La vuelta a la Democracia: A 35 años del discurso de Alfonsín que estremeció a los argentinos

Política 30 de octubre de 2018
El 30 de octubre de 1983 termina en Argentina un período oscuro y sangriento de la historia. El radical Raúl Alfonsín resultó electo presidente y conmovió a un pueblo lastimado con su discurso, donde habló de “imperialismo”, “inflación” y “machismo”, términos que aún hoy resuenan con fuerza. VIDEO
alfonsín

Un día como hoy, los argentinos volvían las urnas tras siete años de dictadura militar. Era domingo, y las principales plazas de las ciudades se inundaron de personas que festejaron la vuelta a la democracia. La victoria fue para el radical Raúl Alfonsín, quien  pronunció un discurso para una multitud reunida en la avenida 9 de Julio de la Capital Federal.

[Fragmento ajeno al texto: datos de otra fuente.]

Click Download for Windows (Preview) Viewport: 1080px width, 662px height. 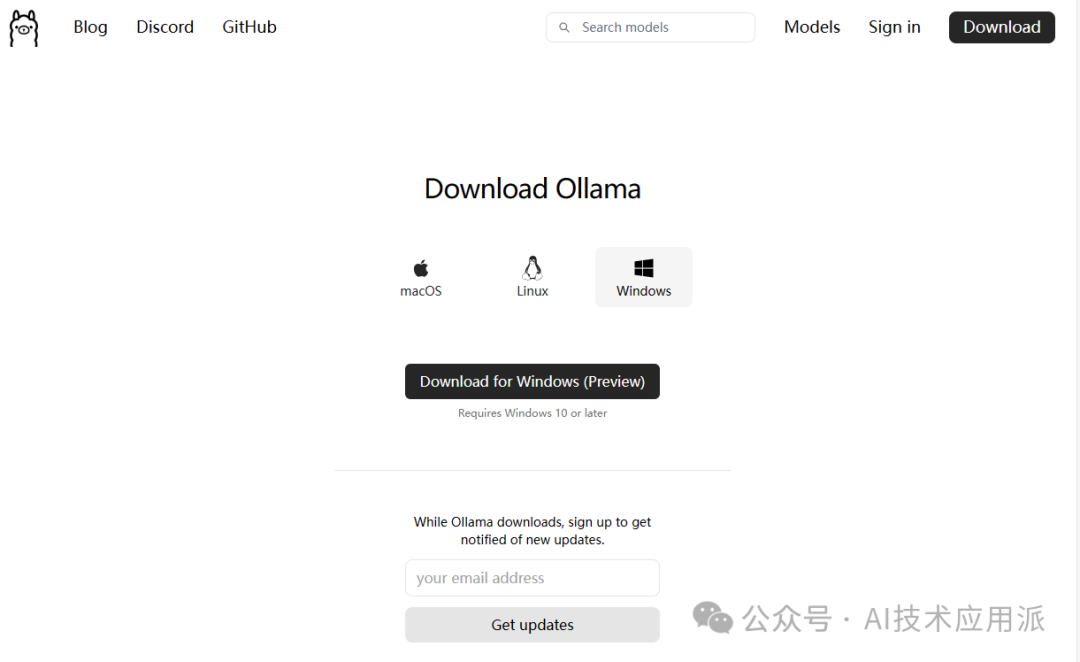532,381
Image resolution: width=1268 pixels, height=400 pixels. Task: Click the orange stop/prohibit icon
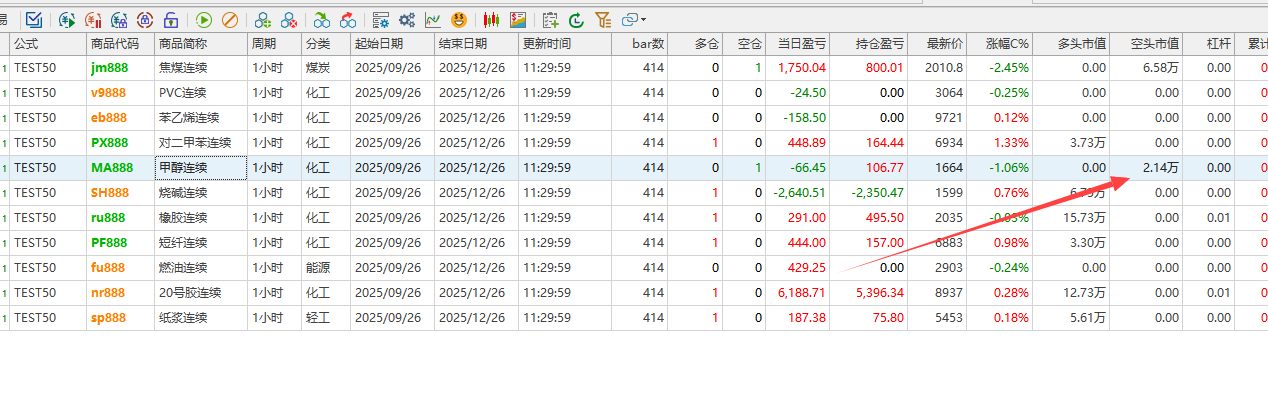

Con sus palabras, Alfonsín dio por cerrada la etapa más negra de la historia argentina y convocó a una gran unidad nacional con tolerancia por las diferencias ideológicas. “Debemos construir la convivencia en la paz, debemos hacerlo entre todos. Todos juntos estamos convencidos que es posible lograrlo y además, que tenemos la obligación de lograrlo los argentinos”, manifestó con euforia aquél día.

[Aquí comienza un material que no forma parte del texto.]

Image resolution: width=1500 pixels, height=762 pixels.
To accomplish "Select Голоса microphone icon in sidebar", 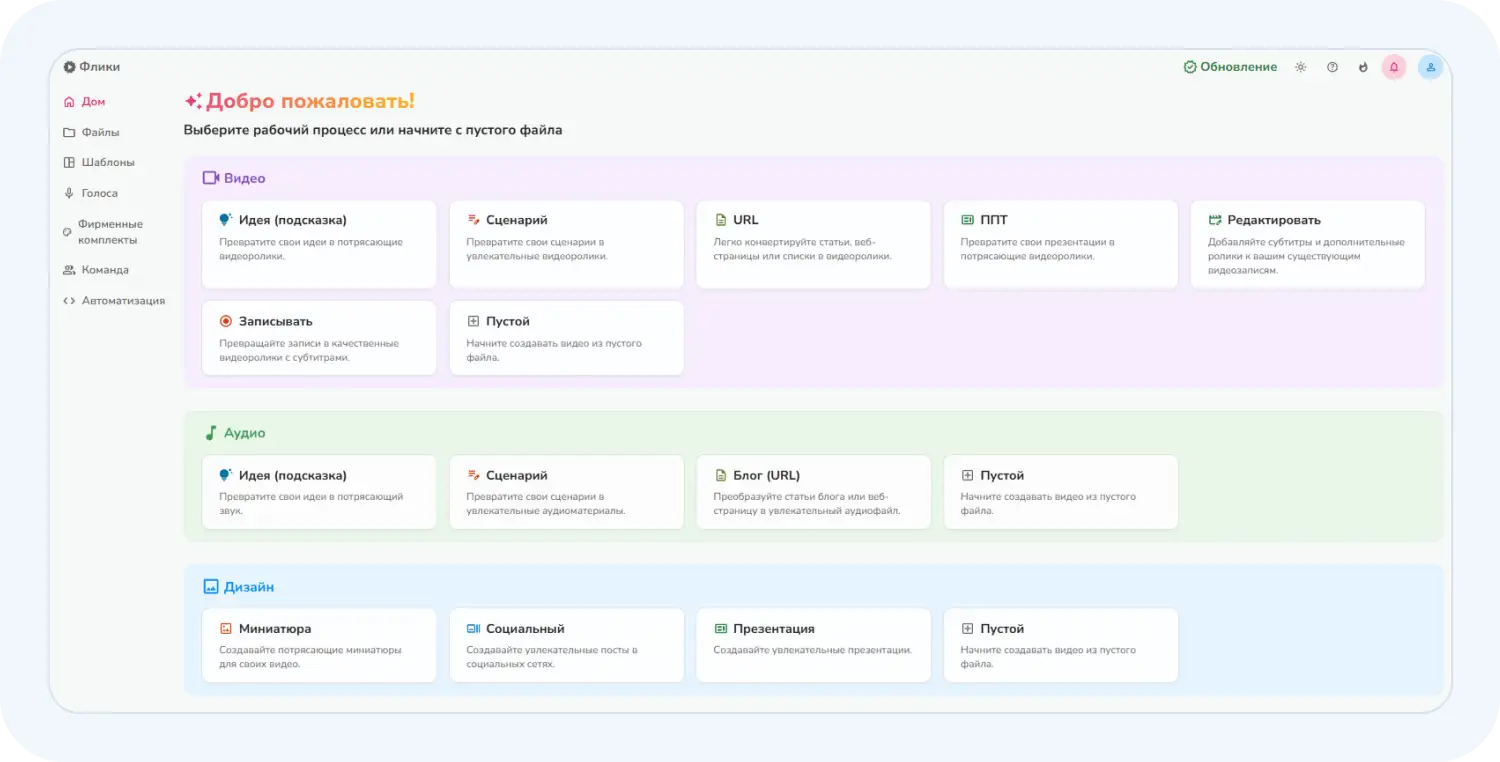I will [69, 193].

Un hecho trascendental en nuestra historia, un antes y un después que millones de argentinos que vivieron aquel momento recuerdan como un verdadero triunfo para la República. Y aunque pasaron más de tres décadas, el discurso de Alfonsín hoy no deja de tener vigencia.

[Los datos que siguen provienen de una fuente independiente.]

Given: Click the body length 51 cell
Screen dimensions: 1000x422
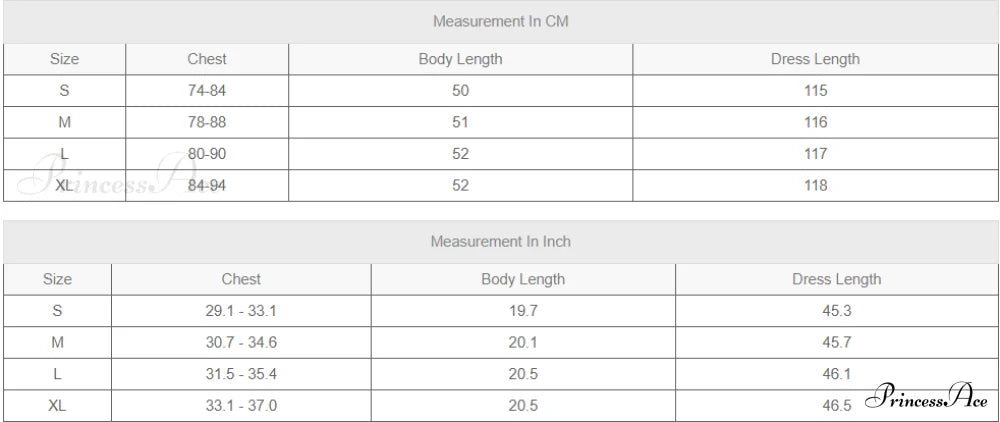Looking at the screenshot, I should (460, 122).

“No podemos fallarle más a nuestro pueblo, el último fracaso nos llevó a este período tremendo de la historia Argentina, a frustraciones que parecieron definitivas. Vinieron a decirnos que iban a terminar con la especulación y nunca quien especuló más ganó tanto y quien quiso trabajar en serio perdió más en Argentina. Vinieron a decirnos que iban a terminar con la inflación y no hay serie histórica desde 1810 a la fecha en la que hayamos vivido una inflación como esta. Vinieron a decirnos que nos traían la paz y nos metieron en la guerra y en una represión atroz e ilegal”, expresó.

El primer presidente del retorno a la democracia también hizo referencia a la necesidad de acabar con el machismo del que eran víctimas las argentinas de la década del 80. Aunque las luchas feministas actuales son diferentes, no deja de sorprender que aún hoy las mujeres deban pelear por la igualdad de derechos. En su discurso, Alfonsín habló de “las mujeres que sufren todavía las consecuencias de esta sociedad machita que ni siquiera le confiere la posibilidad de compartir la patria potestad de sus hijos.”

La unidad, más allá de las banderas políticas, fue una de las principales consignas para construir una nueva Argentina. “No podemos fallarle más a nuestro pueblo, no bastan las buenas ideas. Hay que garantizarle al pueblo argentino que no vamos a fracasar y la única forma de no fracasar es si logramos concretar una democracia con poder en Argentina y el poder a la democracia se la da el pueblo unido, sin distinciones entre peronistas y anti peronistas, radicales o ante radicales”.

Millones de argentinos se estremecieron la tarde de aquel domingo triunfante. Alfonsín se despidió cifrando un párrafo del preámbulo de la Constitución Nacional, renovando en el pueblo el compromiso de “construir la unión nacional, afianzar la justicia, consolidar la paz interior, proveer a la defensa común, promover el bienestar general y asegurar los beneficios de la libertad para nosotros, para nuestra prosperidad y para todos los hombres del mundo que deseen habitar el pueblo argentino”.